At present, significant research has been conducted on SAR ship monitoring [
1,
2,
3,
4,
5,
6,
7]. There is a great difference between SAR images and optical images. SAR images are generally used for target detection only with amplitude information. Meanwhile, SAR images are susceptible to various environmental factors, such as speckle noise and background clutter, which complicates feature extraction of interesting targets. In addition, the movement sensitivity and pose sensitivity of the sensor also lead to SAR target instability. The target detection algorithm of optical images is not entirely applicable to SAR images.
In summary, the following problems must be resolved:
(1) In order to further improve the accuracy of existing algorithms, most work involves blindly increasing the structure of the model, resulting in a large number of model parameters that slow down the speed of model training and reasoning. This outcome is not only not conducive to the real-time detection effect of the model, but also reduces the practicality of the model.

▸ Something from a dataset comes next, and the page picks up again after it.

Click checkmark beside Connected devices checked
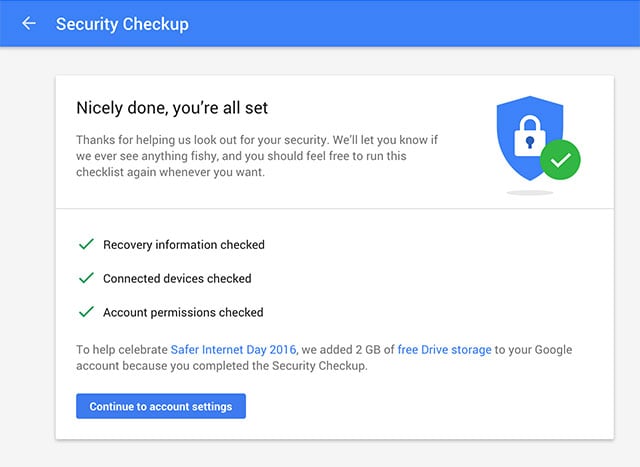 coord(86,278)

At the same time, the complexity and the number of parameters of the model also limit the application and promotion of the model to a certain extent.
(2) Some models may not consider the problem of location information and computation overhead, which may lead to inaccurate target positioning during target detection, or the detection effect is not good because the hardware equipment with higher conditions is required.

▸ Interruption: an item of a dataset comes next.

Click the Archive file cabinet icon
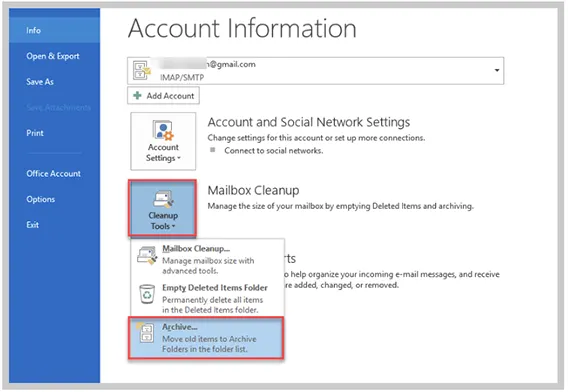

To this end, we propose a new lightweight YOLOv5-MNE that improves the training speed and reduces the memory of SAR ship detection, and we did many ablation studies to compare. The main contributions are as follows:
(1) To solve the model speed reduction problem caused by a high number of parameters in the model, we designed a lightweight module, MNEBlock. Based on the YOLOv5 [
46] network, a lightweight YOLOv5-MNE network was formed by fusing MNEBlock into the backbone of the basic network.

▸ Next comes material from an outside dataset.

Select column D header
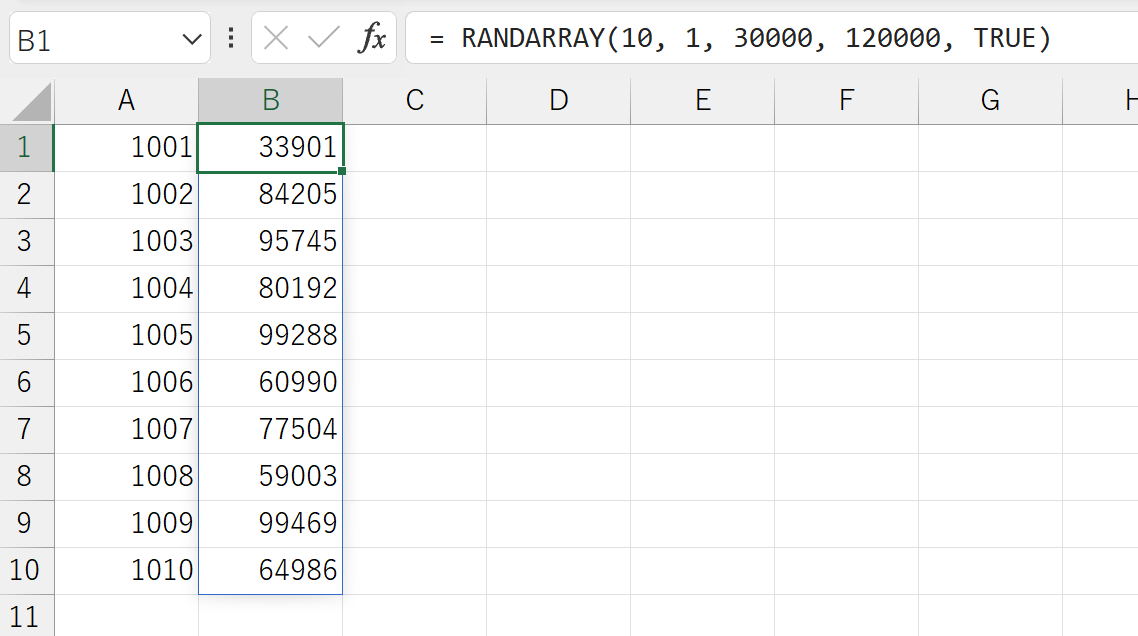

(2) In order to help the model locate and identify the objects of interest more accurately, the CA (coordinate attention) mechanism is introduced into this paper. The CA mechanism is flexible and lightweight, which avoids a lot of computational overhead and compensates the accuracy to a certain extent.
(3) Extensive ablation experiments were performed to confirm the validity of these contributions. The same experiment was performed on different datasets to compare the applicability of the proposed method with different datasets. Experiments were conducted on different orders of magnitude datasets to compare the applicability of the proposed method for different orders of magnitude datasets.
The remaining materials are arranged as follows:
Section 2 describes the method used in this paper.
Section 3 describes the results of these experiments.
Section 4 describes the ablation experiments. Finally,
Section 5 summarizes the whole article and presents our conclusions.